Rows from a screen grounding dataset
★ ★ ★

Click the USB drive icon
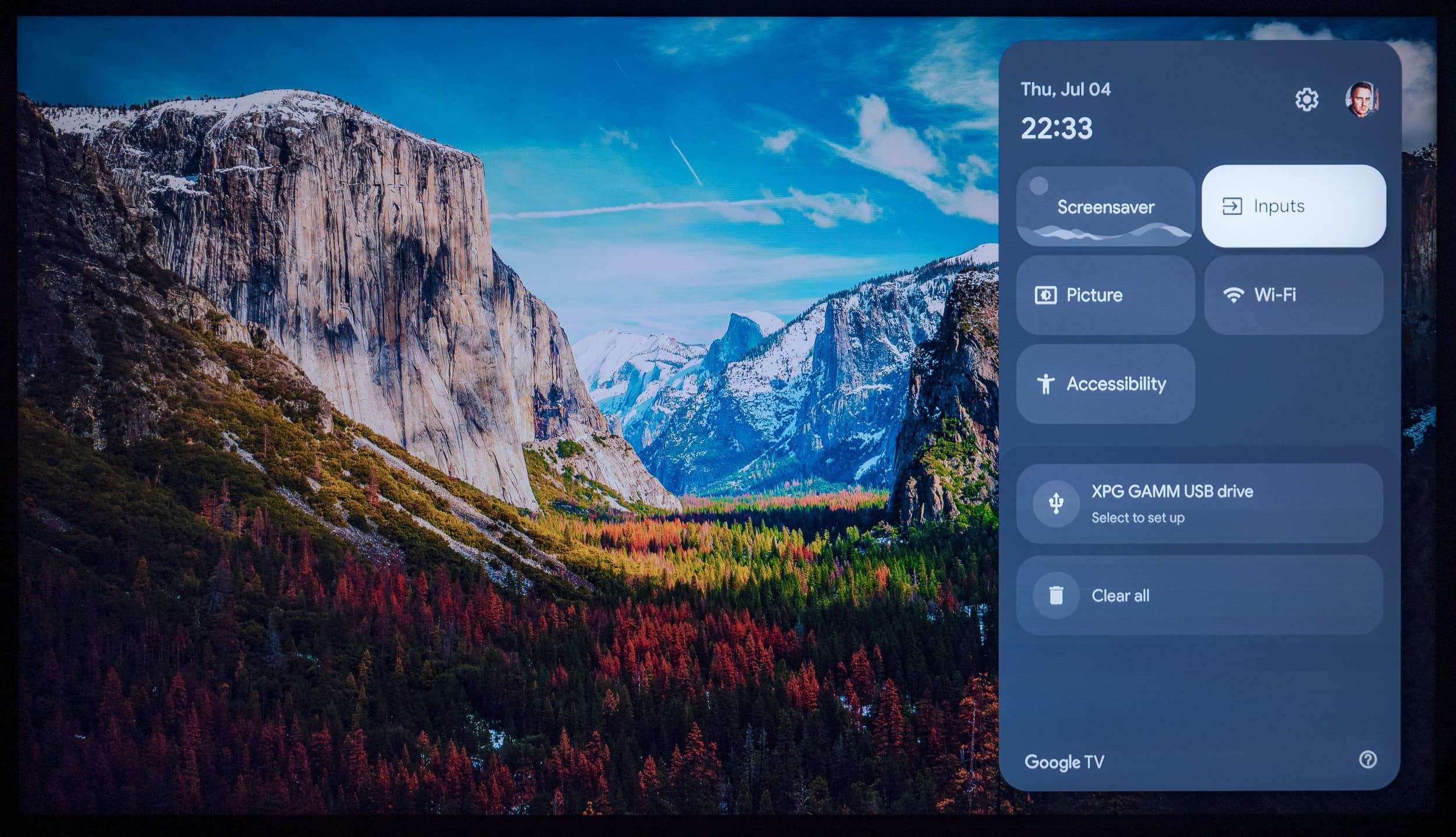The image size is (1456, 837). 1055,503
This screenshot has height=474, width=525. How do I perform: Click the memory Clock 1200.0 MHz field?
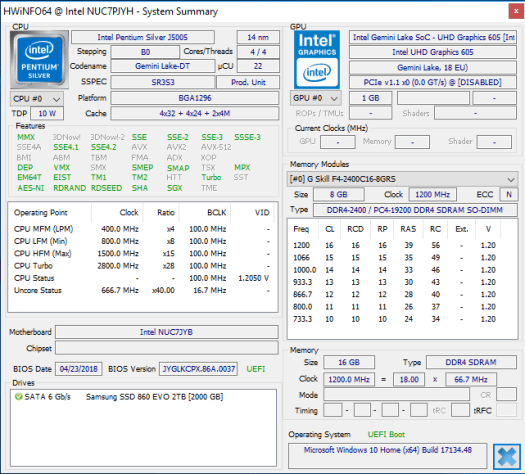click(349, 379)
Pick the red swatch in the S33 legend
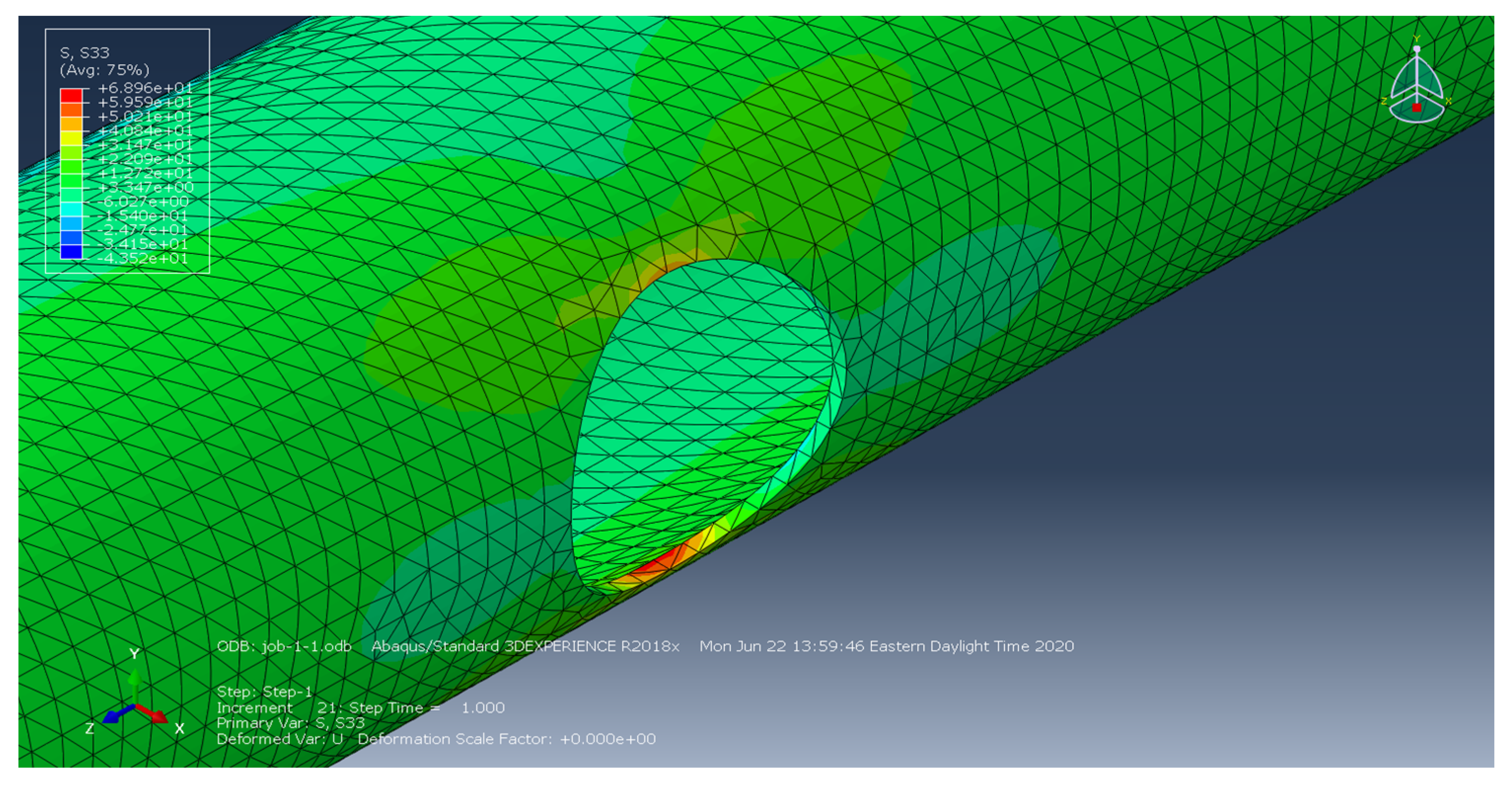 tap(71, 95)
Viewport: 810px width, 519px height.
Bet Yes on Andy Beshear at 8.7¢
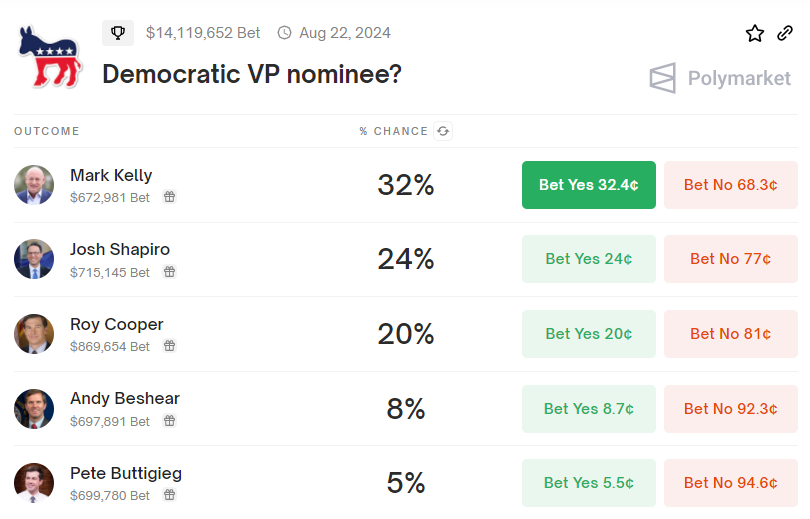pos(588,408)
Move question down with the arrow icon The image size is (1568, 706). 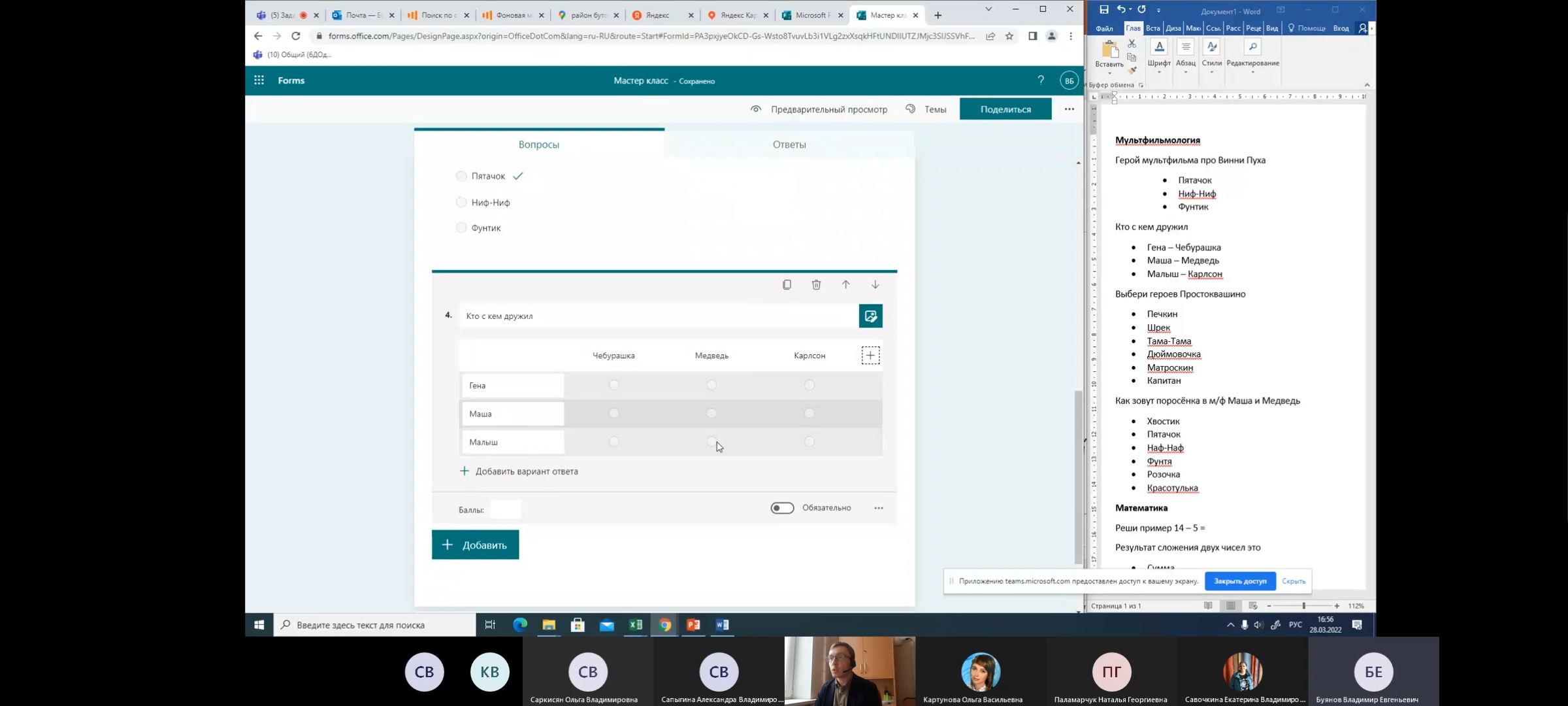pos(875,284)
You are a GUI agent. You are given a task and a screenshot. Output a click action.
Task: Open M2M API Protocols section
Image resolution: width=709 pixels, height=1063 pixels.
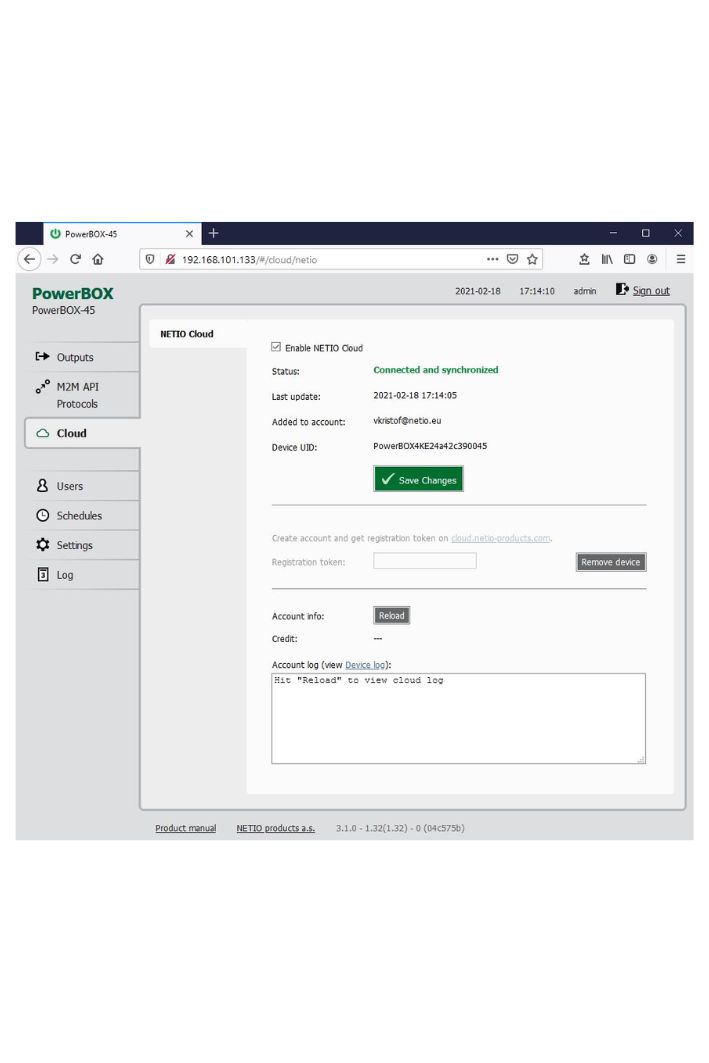[76, 395]
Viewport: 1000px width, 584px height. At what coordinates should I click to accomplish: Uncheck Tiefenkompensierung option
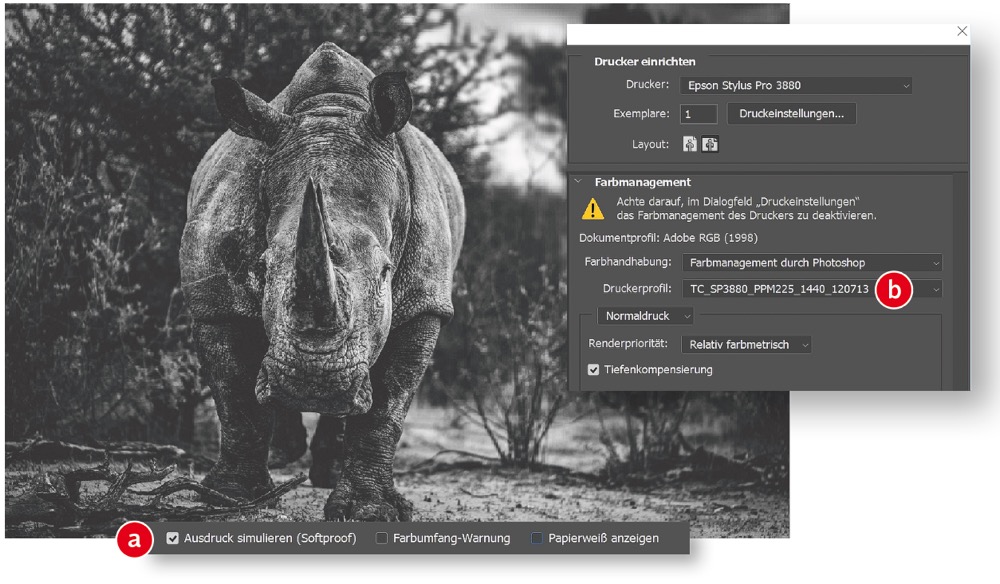tap(595, 370)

★ ★ ★

## AIM OF THE EXERCISE
Pull out every line of the records above that contains the string "screenshot", matching case exactly.

## THE OUTPUT
This screenshot has height=474, width=525. How do I perform: Click the memory Clock 1200.0 MHz field?
You are a GUI agent. You are given a task and a screenshot. Output a click action.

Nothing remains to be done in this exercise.